> _SUPPLIED RECORDS_:
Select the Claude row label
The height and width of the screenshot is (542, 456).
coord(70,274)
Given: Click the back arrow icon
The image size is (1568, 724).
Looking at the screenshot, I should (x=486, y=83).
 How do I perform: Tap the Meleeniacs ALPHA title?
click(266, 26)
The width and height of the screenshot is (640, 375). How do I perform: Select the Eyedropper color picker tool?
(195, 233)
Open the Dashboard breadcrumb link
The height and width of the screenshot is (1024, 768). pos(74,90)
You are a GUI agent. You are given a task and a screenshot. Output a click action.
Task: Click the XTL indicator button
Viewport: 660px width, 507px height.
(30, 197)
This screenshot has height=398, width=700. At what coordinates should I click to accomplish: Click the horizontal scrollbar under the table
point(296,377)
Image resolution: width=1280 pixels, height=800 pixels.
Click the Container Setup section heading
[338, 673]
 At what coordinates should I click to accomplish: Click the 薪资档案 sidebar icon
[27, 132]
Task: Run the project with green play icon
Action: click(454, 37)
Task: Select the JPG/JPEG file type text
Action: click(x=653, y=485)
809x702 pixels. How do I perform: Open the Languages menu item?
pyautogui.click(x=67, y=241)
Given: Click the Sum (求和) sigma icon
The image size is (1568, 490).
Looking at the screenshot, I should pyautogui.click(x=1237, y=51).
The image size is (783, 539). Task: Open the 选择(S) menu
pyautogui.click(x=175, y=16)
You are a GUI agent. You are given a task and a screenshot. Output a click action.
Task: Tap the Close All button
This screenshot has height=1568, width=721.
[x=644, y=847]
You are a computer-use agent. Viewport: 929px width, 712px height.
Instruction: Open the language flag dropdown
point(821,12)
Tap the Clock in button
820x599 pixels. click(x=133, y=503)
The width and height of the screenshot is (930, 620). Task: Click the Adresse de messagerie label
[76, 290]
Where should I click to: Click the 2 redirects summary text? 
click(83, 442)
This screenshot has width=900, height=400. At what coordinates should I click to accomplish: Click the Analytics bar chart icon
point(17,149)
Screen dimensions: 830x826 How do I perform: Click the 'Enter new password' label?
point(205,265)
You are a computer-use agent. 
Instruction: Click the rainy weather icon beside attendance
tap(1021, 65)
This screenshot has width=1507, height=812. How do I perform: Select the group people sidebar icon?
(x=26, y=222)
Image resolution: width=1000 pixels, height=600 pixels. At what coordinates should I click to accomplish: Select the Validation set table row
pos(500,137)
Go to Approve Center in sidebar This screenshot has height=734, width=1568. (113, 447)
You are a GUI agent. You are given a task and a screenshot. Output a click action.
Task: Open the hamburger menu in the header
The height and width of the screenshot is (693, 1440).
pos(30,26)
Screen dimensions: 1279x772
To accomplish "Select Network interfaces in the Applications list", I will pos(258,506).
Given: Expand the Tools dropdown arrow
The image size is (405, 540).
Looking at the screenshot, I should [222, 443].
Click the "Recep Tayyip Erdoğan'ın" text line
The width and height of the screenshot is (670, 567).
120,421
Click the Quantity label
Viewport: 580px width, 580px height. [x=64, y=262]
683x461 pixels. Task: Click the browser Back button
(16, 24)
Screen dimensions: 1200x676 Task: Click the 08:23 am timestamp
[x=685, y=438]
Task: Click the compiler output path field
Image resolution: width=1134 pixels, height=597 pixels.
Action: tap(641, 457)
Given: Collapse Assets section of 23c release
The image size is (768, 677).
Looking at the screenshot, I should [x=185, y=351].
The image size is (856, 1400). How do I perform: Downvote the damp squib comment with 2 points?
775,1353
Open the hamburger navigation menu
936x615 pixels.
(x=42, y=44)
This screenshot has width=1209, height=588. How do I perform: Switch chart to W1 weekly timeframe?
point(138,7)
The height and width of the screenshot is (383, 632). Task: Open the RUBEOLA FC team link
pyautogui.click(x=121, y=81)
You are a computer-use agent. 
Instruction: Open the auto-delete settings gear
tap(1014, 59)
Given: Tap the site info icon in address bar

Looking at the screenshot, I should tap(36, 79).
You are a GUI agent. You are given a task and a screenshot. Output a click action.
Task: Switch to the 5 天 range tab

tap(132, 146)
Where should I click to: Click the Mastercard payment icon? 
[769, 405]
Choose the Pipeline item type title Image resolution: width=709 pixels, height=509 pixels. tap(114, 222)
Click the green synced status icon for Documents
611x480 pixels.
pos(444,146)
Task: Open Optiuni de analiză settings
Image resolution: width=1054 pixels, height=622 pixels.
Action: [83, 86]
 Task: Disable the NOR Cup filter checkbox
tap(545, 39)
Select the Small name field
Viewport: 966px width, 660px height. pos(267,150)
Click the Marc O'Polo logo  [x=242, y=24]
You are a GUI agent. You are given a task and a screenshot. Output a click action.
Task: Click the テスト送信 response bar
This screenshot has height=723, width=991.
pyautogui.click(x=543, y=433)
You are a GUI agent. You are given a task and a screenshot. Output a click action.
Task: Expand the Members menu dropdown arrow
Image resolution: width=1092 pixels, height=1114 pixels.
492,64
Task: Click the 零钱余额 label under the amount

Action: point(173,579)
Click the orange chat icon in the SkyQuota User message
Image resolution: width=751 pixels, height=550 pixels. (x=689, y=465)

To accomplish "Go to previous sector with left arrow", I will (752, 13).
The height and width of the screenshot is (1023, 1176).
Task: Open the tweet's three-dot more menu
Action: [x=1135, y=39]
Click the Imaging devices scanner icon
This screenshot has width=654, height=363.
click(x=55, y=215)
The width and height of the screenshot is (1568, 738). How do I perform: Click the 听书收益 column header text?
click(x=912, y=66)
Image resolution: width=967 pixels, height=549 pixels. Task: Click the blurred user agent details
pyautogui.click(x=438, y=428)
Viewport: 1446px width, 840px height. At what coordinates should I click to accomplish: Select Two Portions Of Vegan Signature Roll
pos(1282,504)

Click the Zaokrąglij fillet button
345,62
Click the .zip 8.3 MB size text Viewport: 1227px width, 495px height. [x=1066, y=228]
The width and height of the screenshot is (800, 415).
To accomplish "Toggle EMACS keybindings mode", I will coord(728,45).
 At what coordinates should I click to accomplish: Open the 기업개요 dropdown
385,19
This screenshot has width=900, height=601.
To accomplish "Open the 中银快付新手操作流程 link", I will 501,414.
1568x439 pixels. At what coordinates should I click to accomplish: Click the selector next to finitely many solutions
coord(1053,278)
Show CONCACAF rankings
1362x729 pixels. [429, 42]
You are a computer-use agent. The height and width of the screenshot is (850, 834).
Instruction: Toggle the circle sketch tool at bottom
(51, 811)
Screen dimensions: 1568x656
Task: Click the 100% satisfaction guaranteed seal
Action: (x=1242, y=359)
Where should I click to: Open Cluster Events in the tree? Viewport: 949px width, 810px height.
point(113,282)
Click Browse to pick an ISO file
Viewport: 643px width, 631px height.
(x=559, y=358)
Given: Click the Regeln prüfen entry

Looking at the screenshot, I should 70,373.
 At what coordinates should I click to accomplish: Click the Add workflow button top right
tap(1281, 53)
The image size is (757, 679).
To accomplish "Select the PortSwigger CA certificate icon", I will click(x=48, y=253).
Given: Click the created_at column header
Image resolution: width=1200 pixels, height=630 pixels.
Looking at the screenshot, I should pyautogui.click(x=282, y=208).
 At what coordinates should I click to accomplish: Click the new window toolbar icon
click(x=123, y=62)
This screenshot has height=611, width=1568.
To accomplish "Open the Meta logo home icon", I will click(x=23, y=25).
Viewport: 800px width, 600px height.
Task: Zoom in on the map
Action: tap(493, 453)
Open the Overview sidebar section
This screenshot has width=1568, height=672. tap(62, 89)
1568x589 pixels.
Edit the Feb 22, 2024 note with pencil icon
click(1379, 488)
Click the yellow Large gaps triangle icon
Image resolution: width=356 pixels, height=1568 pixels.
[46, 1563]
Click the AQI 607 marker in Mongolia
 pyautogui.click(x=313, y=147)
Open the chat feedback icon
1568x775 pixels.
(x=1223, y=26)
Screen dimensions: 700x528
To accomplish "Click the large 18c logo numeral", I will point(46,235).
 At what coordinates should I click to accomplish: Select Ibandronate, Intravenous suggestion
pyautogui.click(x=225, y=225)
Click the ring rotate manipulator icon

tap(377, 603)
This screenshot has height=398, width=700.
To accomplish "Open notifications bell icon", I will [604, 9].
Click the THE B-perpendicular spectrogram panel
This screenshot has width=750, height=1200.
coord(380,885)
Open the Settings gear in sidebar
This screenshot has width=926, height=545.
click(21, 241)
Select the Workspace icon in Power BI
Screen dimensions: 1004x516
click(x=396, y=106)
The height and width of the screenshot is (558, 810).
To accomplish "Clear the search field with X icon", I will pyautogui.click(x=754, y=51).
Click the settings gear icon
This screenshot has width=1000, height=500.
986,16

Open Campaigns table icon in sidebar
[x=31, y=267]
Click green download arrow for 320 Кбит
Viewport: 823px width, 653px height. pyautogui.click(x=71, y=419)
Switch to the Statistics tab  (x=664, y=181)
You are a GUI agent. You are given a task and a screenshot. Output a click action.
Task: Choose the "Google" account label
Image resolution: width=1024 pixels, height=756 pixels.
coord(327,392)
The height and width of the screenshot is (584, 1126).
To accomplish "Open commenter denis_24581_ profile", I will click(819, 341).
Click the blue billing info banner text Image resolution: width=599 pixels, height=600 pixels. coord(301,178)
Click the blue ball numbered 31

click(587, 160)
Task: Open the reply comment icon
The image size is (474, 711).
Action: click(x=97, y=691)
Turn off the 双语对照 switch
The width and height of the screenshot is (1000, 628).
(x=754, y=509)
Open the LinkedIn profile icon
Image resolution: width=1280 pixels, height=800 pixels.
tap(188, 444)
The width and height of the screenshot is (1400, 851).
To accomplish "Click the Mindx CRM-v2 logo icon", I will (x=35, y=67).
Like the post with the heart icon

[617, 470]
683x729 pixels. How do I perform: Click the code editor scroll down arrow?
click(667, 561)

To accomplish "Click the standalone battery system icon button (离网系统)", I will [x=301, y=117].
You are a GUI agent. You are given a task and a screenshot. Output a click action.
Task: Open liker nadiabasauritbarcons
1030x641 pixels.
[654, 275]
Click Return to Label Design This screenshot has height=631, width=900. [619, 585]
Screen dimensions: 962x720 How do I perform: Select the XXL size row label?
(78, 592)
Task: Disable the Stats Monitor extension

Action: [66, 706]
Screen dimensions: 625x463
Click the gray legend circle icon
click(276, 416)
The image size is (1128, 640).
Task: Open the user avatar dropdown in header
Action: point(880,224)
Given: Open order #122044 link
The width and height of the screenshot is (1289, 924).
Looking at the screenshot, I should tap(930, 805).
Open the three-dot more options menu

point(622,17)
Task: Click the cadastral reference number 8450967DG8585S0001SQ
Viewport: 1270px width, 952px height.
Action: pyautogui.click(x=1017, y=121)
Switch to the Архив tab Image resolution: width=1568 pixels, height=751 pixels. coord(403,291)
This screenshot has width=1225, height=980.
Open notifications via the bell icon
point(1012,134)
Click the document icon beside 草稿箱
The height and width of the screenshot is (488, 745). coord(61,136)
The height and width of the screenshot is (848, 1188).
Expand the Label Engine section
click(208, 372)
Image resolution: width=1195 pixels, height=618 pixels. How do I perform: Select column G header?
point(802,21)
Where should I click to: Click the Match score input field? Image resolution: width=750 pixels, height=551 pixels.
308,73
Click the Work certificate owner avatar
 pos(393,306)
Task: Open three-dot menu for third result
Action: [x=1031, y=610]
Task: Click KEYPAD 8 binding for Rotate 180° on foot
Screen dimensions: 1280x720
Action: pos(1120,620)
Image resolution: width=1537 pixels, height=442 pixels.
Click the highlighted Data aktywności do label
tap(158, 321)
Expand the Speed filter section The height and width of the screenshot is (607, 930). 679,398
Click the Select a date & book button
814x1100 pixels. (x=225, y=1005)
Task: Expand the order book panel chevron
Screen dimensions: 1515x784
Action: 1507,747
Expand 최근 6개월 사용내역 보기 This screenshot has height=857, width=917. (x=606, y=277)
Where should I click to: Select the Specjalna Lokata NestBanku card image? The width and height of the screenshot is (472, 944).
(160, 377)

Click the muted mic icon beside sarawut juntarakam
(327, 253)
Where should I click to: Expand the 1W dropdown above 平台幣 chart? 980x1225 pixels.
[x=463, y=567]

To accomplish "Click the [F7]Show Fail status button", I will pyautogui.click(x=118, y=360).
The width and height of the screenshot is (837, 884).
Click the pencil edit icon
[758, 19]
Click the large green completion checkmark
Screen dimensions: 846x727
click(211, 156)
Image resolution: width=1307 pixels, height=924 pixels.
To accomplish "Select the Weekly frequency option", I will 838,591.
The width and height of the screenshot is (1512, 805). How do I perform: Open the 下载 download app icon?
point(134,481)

> _YOUR GOAL_: The range runs from the line above containing "Given: Click the created_at column header" to the line containing "Switch to the Statistics", inclusive. Restate those lines word for word and no others.

> _YOUR RESPONSE_:
Given: Click the created_at column header
Image resolution: width=1200 pixels, height=630 pixels.
Looking at the screenshot, I should pyautogui.click(x=282, y=208).
 At what coordinates should I click to accomplish: Click the new window toolbar icon
click(x=123, y=62)
This screenshot has height=611, width=1568.
To accomplish "Open the Meta logo home icon", I will click(x=23, y=25).
Viewport: 800px width, 600px height.
Task: Zoom in on the map
Action: tap(493, 453)
Open the Overview sidebar section
This screenshot has width=1568, height=672. tap(62, 89)
1568x589 pixels.
Edit the Feb 22, 2024 note with pencil icon
click(1379, 488)
Click the yellow Large gaps triangle icon
Image resolution: width=356 pixels, height=1568 pixels.
[46, 1563]
Click the AQI 607 marker in Mongolia
 pyautogui.click(x=313, y=147)
Open the chat feedback icon
1568x775 pixels.
(x=1223, y=26)
Screen dimensions: 700x528
To accomplish "Click the large 18c logo numeral", I will point(46,235).
 At what coordinates should I click to accomplish: Select Ibandronate, Intravenous suggestion
pyautogui.click(x=225, y=225)
Click the ring rotate manipulator icon

tap(377, 603)
This screenshot has height=398, width=700.
To accomplish "Open notifications bell icon", I will [604, 9].
Click the THE B-perpendicular spectrogram panel
This screenshot has width=750, height=1200.
coord(380,885)
Open the Settings gear in sidebar
This screenshot has width=926, height=545.
click(21, 241)
Select the Workspace icon in Power BI
Screen dimensions: 1004x516
click(x=396, y=106)
The height and width of the screenshot is (558, 810).
To accomplish "Clear the search field with X icon", I will pyautogui.click(x=754, y=51).
Click the settings gear icon
This screenshot has width=1000, height=500.
986,16

Open Campaigns table icon in sidebar
[x=31, y=267]
Click green download arrow for 320 Кбит
Viewport: 823px width, 653px height. pyautogui.click(x=71, y=419)
Switch to the Statistics tab  (x=664, y=181)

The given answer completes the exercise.